Code Review Best Practices: Tips for Teams & Reviewers

Code Review Best Practices: Building a Strong Review Culture

Code review is one of the highest-ROI activities for catching bugs, sharing knowledge, and maintaining code quality. But it only works with the right culture and practices.

---

The Mindset: Reviews Aren't Criticism

Wrong way to think about code review:

Reviewer: "This code is terrible. How did you write this?"
Author: *feels defensive and offended*

Right way to think about code review:

Reviewer: "I see you used a loop here.

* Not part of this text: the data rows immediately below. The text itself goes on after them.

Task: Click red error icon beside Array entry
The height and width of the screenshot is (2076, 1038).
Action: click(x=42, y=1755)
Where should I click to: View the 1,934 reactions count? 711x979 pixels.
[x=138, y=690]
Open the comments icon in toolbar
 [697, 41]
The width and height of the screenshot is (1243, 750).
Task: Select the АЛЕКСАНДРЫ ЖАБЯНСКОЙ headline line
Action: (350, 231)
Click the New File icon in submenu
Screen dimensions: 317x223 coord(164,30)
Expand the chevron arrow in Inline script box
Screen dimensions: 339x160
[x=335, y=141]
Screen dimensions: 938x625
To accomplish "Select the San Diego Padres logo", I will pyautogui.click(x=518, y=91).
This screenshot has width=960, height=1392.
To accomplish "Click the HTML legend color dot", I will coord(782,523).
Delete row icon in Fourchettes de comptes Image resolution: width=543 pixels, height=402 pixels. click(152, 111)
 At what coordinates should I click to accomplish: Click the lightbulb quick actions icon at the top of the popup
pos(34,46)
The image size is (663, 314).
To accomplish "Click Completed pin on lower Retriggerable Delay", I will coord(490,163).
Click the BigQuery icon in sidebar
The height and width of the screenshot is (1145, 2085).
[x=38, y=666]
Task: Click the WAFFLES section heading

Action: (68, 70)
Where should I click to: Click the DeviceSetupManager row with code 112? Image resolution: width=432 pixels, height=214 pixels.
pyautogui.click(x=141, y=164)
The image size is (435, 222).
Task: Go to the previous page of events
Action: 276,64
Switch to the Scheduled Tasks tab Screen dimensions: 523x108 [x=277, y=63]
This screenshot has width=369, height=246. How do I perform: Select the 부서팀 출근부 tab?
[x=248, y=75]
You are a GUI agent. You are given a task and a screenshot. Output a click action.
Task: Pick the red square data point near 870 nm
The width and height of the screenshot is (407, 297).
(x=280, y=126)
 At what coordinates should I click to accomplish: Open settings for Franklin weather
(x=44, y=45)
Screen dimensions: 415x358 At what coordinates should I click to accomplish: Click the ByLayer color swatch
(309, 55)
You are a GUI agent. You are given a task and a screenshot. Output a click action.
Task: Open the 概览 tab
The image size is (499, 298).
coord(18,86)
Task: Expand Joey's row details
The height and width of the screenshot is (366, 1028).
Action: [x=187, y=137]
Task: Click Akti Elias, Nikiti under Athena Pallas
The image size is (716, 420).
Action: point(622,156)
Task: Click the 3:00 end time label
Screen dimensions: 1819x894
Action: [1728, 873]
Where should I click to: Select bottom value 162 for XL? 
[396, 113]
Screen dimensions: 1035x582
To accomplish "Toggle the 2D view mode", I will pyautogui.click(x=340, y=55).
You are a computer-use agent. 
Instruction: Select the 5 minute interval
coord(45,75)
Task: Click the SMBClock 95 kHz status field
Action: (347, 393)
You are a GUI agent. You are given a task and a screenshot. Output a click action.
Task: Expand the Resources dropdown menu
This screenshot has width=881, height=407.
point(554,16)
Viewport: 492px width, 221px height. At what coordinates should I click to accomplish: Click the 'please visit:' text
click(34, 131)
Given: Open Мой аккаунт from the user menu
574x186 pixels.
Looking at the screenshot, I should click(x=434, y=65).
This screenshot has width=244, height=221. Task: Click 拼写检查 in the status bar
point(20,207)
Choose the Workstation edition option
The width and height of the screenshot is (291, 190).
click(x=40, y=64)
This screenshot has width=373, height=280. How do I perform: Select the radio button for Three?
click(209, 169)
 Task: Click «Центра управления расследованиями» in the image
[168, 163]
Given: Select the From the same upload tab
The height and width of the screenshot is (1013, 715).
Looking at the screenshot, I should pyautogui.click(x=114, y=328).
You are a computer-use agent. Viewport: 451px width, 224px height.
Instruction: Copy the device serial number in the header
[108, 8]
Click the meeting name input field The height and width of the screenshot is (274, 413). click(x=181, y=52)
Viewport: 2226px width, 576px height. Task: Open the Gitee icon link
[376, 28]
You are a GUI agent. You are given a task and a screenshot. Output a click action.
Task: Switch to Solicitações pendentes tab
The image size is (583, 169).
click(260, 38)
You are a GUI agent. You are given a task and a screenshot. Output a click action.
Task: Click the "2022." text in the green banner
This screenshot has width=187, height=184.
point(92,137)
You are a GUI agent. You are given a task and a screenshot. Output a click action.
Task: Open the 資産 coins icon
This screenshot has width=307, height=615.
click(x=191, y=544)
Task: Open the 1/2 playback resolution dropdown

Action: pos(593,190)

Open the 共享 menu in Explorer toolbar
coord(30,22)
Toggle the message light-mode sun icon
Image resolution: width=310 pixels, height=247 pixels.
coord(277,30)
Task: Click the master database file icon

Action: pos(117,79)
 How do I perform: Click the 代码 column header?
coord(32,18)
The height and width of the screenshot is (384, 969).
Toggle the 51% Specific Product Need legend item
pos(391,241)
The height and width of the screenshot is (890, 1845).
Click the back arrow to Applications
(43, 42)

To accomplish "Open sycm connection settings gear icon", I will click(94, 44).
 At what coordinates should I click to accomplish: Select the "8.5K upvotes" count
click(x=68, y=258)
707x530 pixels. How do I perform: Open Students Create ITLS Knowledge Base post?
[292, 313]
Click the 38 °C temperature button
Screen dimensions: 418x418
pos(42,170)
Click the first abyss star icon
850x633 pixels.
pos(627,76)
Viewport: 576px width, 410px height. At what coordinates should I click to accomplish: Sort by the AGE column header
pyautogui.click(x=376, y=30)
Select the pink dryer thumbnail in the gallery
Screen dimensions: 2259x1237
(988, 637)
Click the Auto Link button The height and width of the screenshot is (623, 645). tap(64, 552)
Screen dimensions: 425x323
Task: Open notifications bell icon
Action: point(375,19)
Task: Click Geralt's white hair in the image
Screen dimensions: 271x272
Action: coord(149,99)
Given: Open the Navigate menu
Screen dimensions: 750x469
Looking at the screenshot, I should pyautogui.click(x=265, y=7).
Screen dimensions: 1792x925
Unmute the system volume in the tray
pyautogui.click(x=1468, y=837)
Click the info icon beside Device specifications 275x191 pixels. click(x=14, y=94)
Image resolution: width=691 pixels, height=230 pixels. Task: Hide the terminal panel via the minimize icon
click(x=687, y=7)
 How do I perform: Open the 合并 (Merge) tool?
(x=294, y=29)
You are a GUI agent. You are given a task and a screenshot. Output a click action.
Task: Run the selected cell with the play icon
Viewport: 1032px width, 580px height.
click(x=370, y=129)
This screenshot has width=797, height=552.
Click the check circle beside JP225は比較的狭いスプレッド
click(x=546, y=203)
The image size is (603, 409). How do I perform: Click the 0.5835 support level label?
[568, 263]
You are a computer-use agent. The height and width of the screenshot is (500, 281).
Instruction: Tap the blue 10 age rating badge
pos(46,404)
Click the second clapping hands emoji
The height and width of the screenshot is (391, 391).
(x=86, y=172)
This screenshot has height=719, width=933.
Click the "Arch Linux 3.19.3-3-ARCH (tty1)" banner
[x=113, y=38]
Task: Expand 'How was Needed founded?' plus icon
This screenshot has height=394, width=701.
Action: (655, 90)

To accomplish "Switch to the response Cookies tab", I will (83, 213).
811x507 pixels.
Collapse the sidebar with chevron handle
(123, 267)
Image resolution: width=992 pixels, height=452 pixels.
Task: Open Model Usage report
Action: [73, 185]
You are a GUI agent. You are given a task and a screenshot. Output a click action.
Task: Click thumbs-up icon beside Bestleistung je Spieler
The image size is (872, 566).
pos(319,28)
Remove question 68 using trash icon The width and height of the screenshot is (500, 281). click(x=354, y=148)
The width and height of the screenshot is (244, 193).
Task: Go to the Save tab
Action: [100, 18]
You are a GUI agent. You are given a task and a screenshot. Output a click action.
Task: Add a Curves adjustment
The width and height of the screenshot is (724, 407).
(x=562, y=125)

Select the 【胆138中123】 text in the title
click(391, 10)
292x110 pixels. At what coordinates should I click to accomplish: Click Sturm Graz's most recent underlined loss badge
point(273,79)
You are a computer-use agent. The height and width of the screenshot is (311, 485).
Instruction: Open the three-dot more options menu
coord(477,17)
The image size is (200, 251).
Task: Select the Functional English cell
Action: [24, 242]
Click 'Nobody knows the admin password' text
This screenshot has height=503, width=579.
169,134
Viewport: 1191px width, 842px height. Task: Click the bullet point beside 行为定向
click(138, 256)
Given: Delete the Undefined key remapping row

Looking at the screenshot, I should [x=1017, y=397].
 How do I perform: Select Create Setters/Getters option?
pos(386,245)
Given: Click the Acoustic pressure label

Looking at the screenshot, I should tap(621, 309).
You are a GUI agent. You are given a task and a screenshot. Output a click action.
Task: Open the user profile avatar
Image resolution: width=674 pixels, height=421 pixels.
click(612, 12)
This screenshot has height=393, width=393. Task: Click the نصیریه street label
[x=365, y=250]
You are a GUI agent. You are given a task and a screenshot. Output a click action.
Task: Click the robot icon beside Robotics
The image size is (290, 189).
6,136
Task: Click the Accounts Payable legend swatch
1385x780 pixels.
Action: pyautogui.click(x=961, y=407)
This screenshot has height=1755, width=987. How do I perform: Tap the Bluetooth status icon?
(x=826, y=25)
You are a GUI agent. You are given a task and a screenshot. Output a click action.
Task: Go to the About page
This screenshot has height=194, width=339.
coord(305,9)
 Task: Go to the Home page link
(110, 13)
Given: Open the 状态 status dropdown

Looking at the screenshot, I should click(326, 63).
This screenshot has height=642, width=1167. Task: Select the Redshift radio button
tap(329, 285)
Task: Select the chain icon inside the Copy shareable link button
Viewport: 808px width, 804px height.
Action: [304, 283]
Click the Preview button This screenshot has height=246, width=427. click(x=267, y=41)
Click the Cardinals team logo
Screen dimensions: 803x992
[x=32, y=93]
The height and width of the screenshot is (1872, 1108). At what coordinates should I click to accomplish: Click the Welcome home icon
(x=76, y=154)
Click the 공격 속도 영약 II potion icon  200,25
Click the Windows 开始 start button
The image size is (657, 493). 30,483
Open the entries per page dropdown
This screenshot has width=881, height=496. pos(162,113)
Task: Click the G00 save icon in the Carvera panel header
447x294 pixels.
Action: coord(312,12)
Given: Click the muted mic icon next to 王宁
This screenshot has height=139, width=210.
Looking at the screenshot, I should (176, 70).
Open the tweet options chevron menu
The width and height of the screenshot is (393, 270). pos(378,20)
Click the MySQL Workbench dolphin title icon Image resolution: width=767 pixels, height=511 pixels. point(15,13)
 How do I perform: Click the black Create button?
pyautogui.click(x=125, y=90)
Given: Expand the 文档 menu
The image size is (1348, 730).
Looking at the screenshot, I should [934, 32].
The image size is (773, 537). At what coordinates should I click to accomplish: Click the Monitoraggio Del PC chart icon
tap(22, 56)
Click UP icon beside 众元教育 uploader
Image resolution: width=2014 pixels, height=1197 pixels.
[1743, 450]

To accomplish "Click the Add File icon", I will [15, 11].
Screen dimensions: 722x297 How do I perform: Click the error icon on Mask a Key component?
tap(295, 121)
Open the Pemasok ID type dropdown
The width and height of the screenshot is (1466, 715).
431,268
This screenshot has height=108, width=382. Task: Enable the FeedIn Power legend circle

Have you considered 
using .map() for better readability? I think it would be clearer."
Author: "Good point! I'll update it."

---

Core Principles

1. Reviews Are About Code, Not People

• Focus on the code, not the developer
• Say: "This loop could be clearer with .map()"
• Don't say: "You should know how to write clear code"

2. Reviews Are Two-Way

• Reviewer teaches author
• Author teaches reviewer (sometimes!)
• Both learn from the discussion

3. Reviews Reduce Risk

• Catch bugs before production
• Prevent technical debt
• Protect team from mistakes

4. Reviews Build Culture

• Model the behavior you want
• Be kind and constructive
• Praise good code
• Admit when you're wrong

---

For Reviewers: Do's & Don'ts

✅ DO

Do be specific

✅ "Line 45: This query has an N+1 problem. When you iterate 
users, the posts are fetched individually. Try using 
.includes(:posts) instead."

❌ "This is inefficient"

Do suggest improvements

✅ "Consider using .map() here for better readability:
users.map { |u| u.name }
instead of:
result = []
users.each { |u| result << u.name }
"

❌ "This is bad code"

Do ask questions

✅ "What about when the API is down? Have you tested that case?"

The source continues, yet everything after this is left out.